On dit souvent que les femmes ont été exclues de l’espace politique moderne ; mais une telle exclusion – c’est l’une des thèses principales de l’ouvrage – rendrait leur inclusion purement et simplement impensable. Il faudrait plutôt dire, selon M.-B. Tahon, qu’elles ont été « tenues à distance » (elles le sont d’ailleurs encore, du moins si l’on se fie au nombre de femmes qui sont représentantes dans les assemblées élues). La différence entre « être exclues » et « être tenues à distance » s’éclaire si l’on compare la manière dont la citoyenneté a été conçue dans la Grèce antique, à Rome et dans la modernité.

Dans la Grèce antique, l’amour de la mère pour l’enfant sert d’unité de mesure qui rend pensable l’amour inconditionnel du citoyen pour la Cité. Il n’y a de citoyenneté, comme l’a soutenu Nicole Loraux, que s’il y a une figure de la mère qui est exclue de l’espace citoyen ; par le fait même, la mère ne peut être présente dans cet espace parce qu’elle « est tenue pour incapable de considérer que la Cité prime l’enfant » (p. 120). À Rome, le citoyen est un père, c’est-à-dire quelqu’un autorisé à parler au nom d’un tiers (son fils) et qui peut lui transmettre son bien. Or, pour qu’existe ce père, et donc le citoyen, il faut qu’existe à ses côtés son contraire : la mère qui, elle, ne peut pas parler au nom d’un tiers et ne peut rien transmettre. Tant dans la Grèce Antique qu’à Rome, la citoyenneté a donc besoin d’un autre – la « figure de la mère » – pour être pensable.

L’espace politique moderne rend à peu près inconditionnel sur le plan des principes l’accès à la citoyenneté, puisque tous les hommes « naissent libres et égaux ». Les citoyens ne sont donc plus des fils dont le sort dépend d’un père, ils sont tous frères (on verra tout de suite pourquoi il s’agit de frères et non de soeurs). Or, dans les faits, l’espace politique apparaît traversé par des conflits et une violence (parfois une terreur) qui le déchirent. Comment donc produire la fraternité dans ces conditions ? Réponse : la vertu civique peut être inculquée aux futurs citoyens par une « mère républicaine » qui, justement parce qu’elle joue un rôle éminemment politique, doit être tenue à l’écart de l’espace politique. « Si la mère républicaine avait des droits politiques, elle ne pourrait plus faire de ses fils des frères dans l’espace politique, elle serait, elle aussi, partie au conflit et rendrait irreprésentable la fraternité » (p. 123). Ce n’est pas parce qu’elle est insignifiante politiquement que la mère est tenue à l’écart de l’espace politique dans la modernité, c’est, en fait, affirme l’auteure, pour la raison inverse.

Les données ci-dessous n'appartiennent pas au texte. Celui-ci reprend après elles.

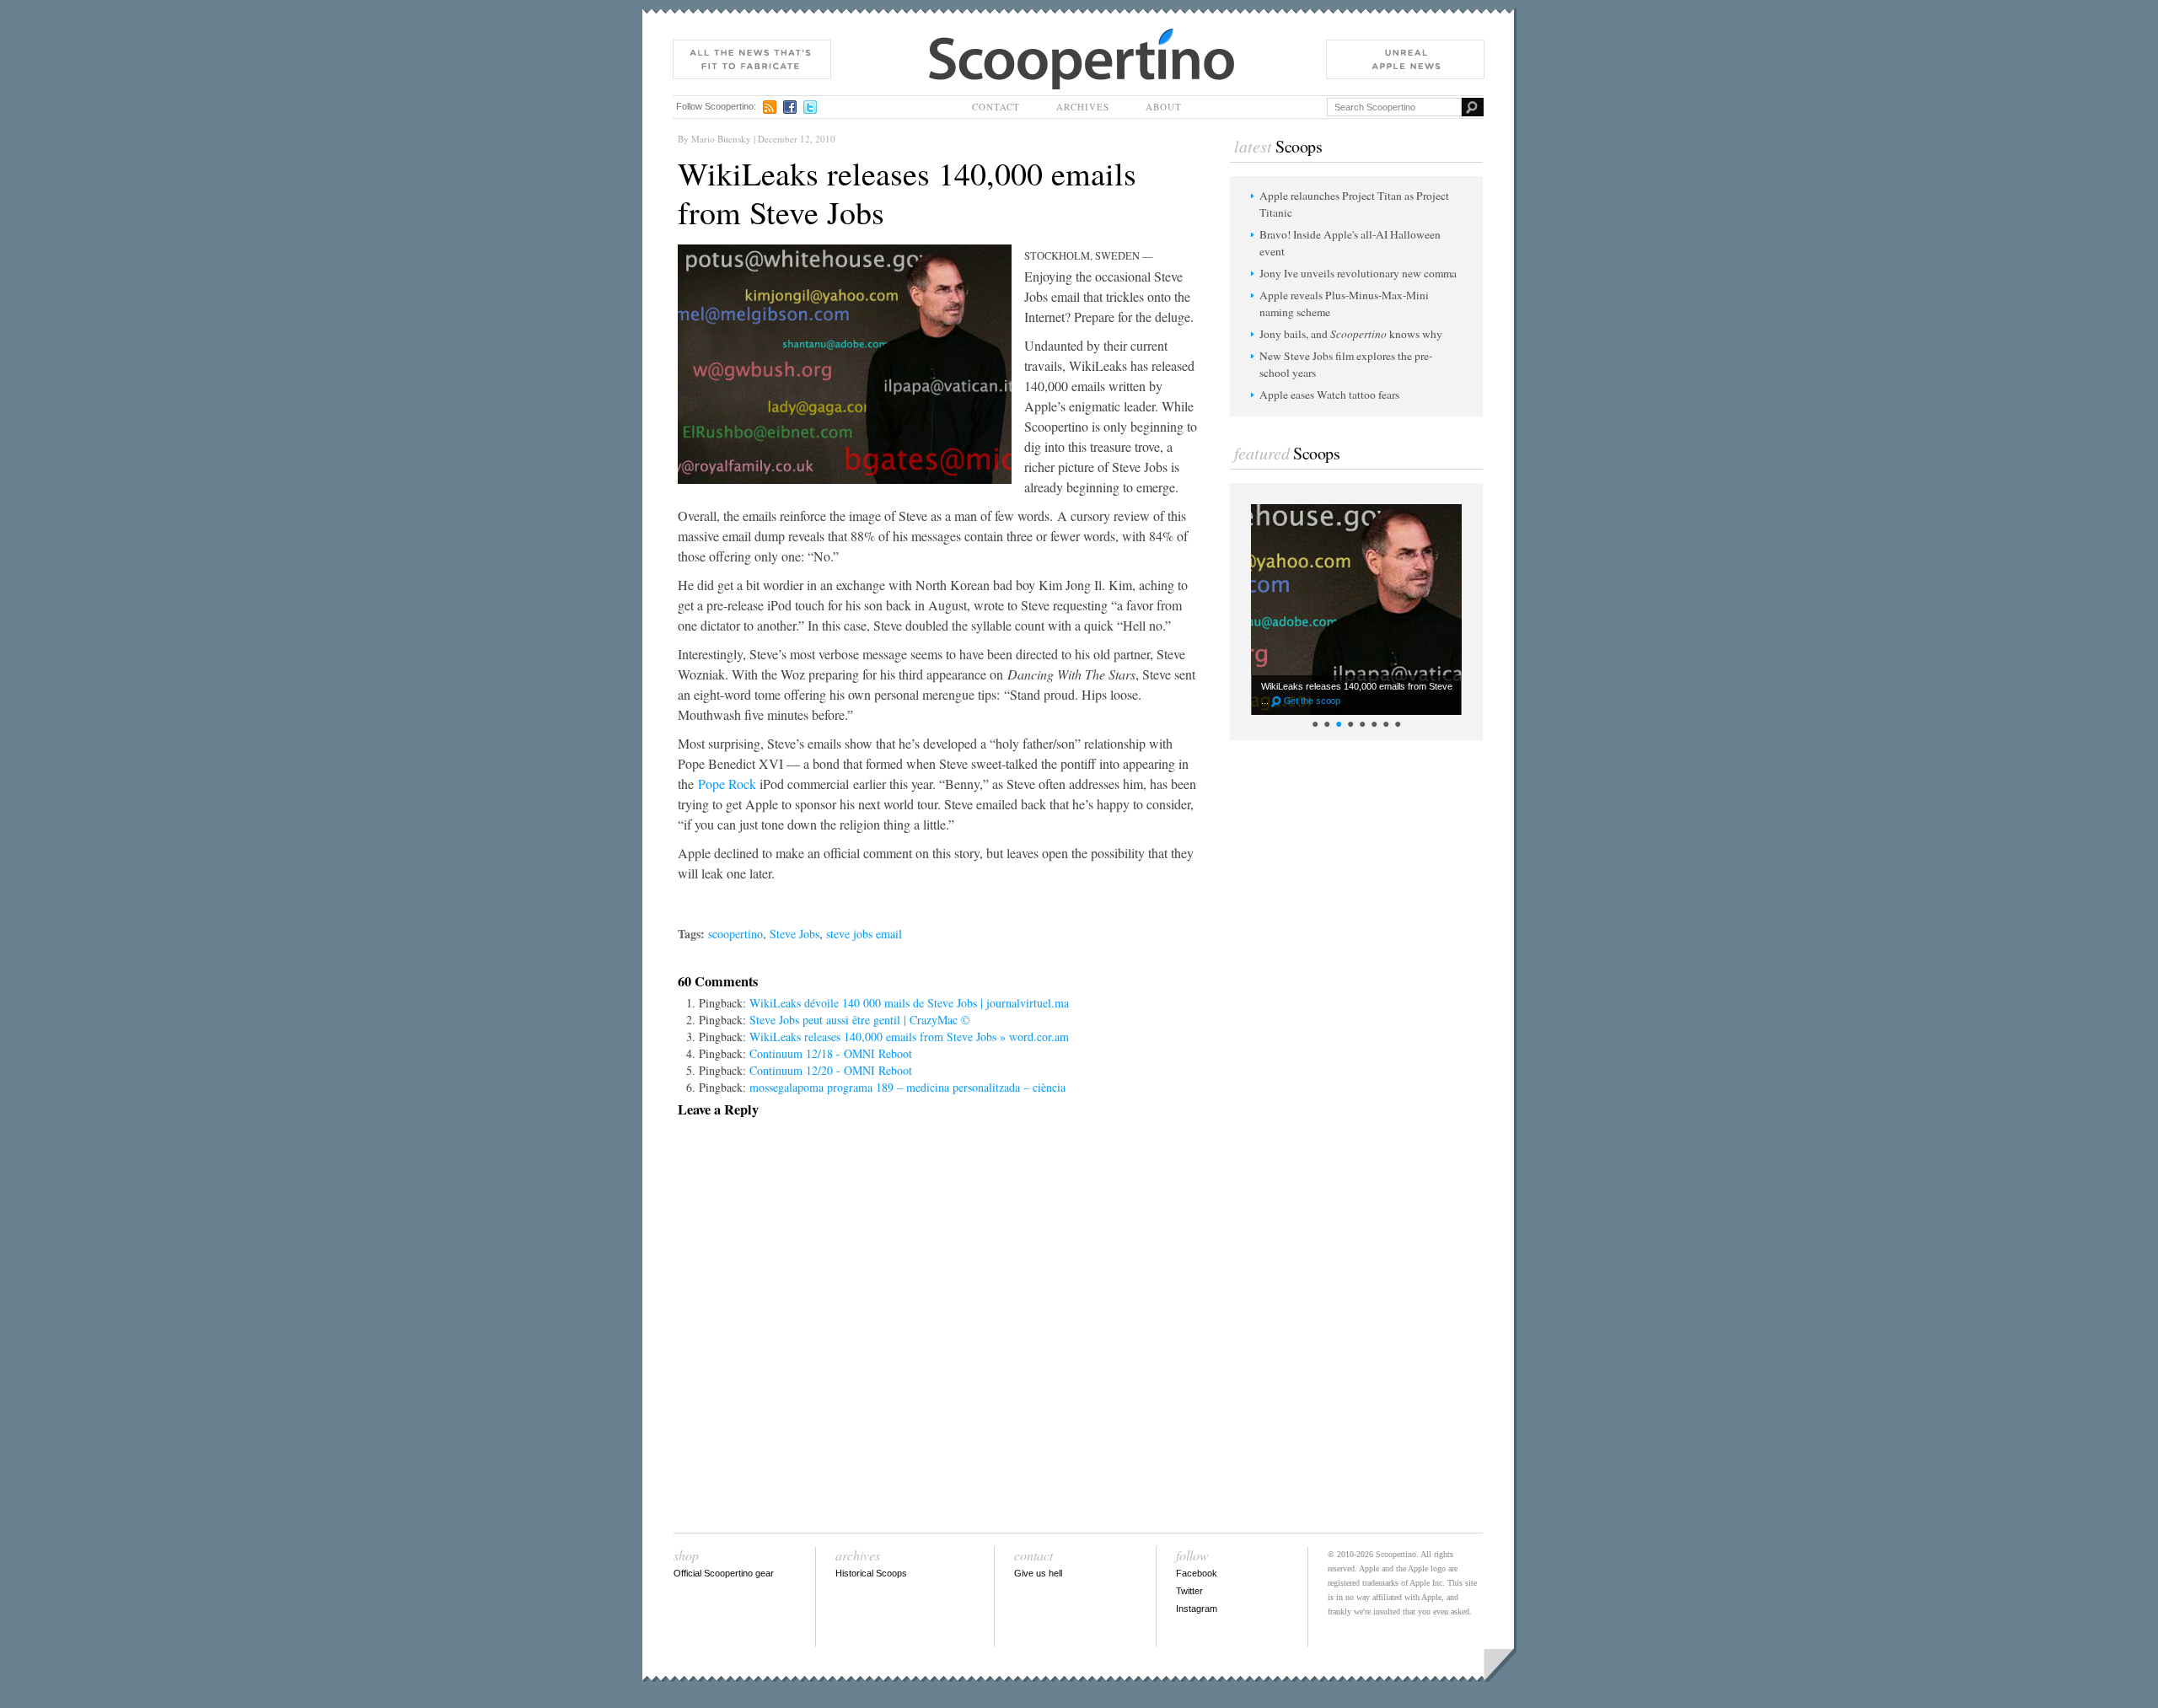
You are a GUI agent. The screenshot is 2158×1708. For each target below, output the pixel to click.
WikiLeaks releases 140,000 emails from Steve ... (1356, 693)
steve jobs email (864, 934)
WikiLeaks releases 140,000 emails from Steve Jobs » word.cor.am (909, 1037)
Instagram (1196, 1608)
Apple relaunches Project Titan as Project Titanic (1354, 204)
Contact (996, 106)
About (1164, 106)
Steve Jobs (794, 934)
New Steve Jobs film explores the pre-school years (1345, 364)
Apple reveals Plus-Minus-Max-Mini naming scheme (1344, 303)
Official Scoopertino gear (724, 1573)
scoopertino (735, 934)
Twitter (1189, 1591)
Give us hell (1038, 1573)
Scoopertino (957, 37)
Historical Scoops (871, 1573)
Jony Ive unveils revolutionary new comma (1358, 273)
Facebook (1196, 1573)
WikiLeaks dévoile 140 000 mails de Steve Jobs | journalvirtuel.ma (909, 1003)
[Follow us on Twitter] (810, 107)
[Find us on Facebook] (790, 107)
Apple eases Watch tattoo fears (1329, 394)
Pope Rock (727, 783)
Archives (1082, 106)
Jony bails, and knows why (1350, 333)
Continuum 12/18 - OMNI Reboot (830, 1053)
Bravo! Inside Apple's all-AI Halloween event (1350, 243)
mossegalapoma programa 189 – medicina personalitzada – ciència (907, 1087)
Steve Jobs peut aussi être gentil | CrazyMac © (859, 1020)
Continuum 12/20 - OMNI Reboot (830, 1070)
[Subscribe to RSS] (769, 107)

On l’aura remarqué, l’exclusion de l’espace politique (dans le cas de la Grèce et de Rome) et la tenue à distance (dans le cas de la modernité) tiennent à ce que la femme y est immédiatement associée à la maternité, à la figure de la mère. C’est cette dernière qui est exclue ou tenue à distance de l’espace politique, non la femme en tant que telle (p. 117, 124). C’est pourquoi le contrôle de la fécondité par les femmes (contraception, liberté de l’avortement), qui advient il y a une quarantaine d’années environ dans les pays démocratiques occidentaux, rend impensable la tenue à distance de l’espace politique, les femmes ne pouvant plus être « univoquement » associées à la maternité. C’est le grand tournant : parce qu’elles obtiennent le droit au contrôle de la fécondité – le seul qui leur soit propre, le seul « droit des femmes » (p. 118) –, on ne peut plus nier aux femmes ni les droits civils (on ne peut plus les tenir pour des mineures) ni les droits politiques (p. 65, 78, 98). Cela dit, demande l’auteure, comment se fait-il que les femmes soient, dans les faits, si peu présentes dans l’espace politique ?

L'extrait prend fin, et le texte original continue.